OMNICheck is a mobile validation tool that verifies PIV, TWIC, FRAC, and CAC credentials over the reader's contactless interface. When configured in one of the four TWIC authentication modes, it functions as a TSA ICE-listed mobile TWIC reader. When operating in "Non-TWIC" mode, OMNICheck determines the card type and interface used, and applies the strictest possible validation rules for that card. For instance, a legacy CAC card can be presented on the contactless interface to validate without the need to enter a PIN. If the situation calls for increased security, the same CAC card can be presented to the contact interface, and the cardholder will be prompted for a PIN which unlocks fingerprint validation.

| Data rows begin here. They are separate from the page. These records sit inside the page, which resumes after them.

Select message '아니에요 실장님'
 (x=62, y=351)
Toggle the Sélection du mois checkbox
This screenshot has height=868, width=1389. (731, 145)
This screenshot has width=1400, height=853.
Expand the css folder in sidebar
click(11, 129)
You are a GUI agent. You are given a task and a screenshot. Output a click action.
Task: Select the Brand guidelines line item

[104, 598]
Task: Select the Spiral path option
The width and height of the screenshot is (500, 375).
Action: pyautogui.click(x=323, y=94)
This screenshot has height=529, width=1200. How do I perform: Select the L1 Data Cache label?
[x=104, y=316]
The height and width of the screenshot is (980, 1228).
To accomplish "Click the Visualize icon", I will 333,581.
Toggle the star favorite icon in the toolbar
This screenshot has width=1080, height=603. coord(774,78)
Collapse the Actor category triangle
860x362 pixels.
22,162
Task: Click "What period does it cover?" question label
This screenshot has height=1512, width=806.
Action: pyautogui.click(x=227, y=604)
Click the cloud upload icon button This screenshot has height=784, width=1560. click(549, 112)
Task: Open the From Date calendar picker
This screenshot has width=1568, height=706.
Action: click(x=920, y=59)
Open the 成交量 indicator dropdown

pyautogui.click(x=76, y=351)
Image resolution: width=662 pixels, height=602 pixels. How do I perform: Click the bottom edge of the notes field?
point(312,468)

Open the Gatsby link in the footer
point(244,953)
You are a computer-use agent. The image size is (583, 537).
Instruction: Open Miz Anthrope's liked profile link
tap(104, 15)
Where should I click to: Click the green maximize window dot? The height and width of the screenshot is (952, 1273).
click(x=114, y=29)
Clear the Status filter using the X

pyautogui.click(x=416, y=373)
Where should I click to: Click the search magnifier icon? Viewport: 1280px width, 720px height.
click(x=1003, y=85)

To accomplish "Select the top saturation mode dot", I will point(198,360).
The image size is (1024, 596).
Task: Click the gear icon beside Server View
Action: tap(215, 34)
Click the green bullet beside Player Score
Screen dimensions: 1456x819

OMNICheck works with all types of FIPS 201 cards. The card's authenticity is verified by issuing a cryptographic challenge to the card. The CHUID signature and biometric signatures are verified, and the revocation status of the X.509

Certificate for PIV (or Card) Authentication and the CHUID signing certificates are checked using a flexible combination of Microsoft's Cryptographic API, OCSP, or SCVP. For TWICs, PIVCheck can be configured to verify that the cardholder's FASC-N is not on the current TSA hotlist. The hotlist can be imported, or can be accessed directly if the mobile reader has wireless Internet connectivity. For auditing, each credential validation session is logged to an encrypted, serialized data file. The contents of the file can be exported to a removable file system, such as a flash drive.

OMNICheck can also be upgraded to OMNICheck Plus Edition which adds network-based functionality.

  • Database synchronization (photo, name, PACS card numbers, TWIC privacy keys)
  • Audit trail exporting (in real-time or batch mode)
  • Downloading server-based configuration policies

OMNICheck Plus Edition is designed to operate line in real-time with the PACS or offline after downloading cached cardholder data from the PACS.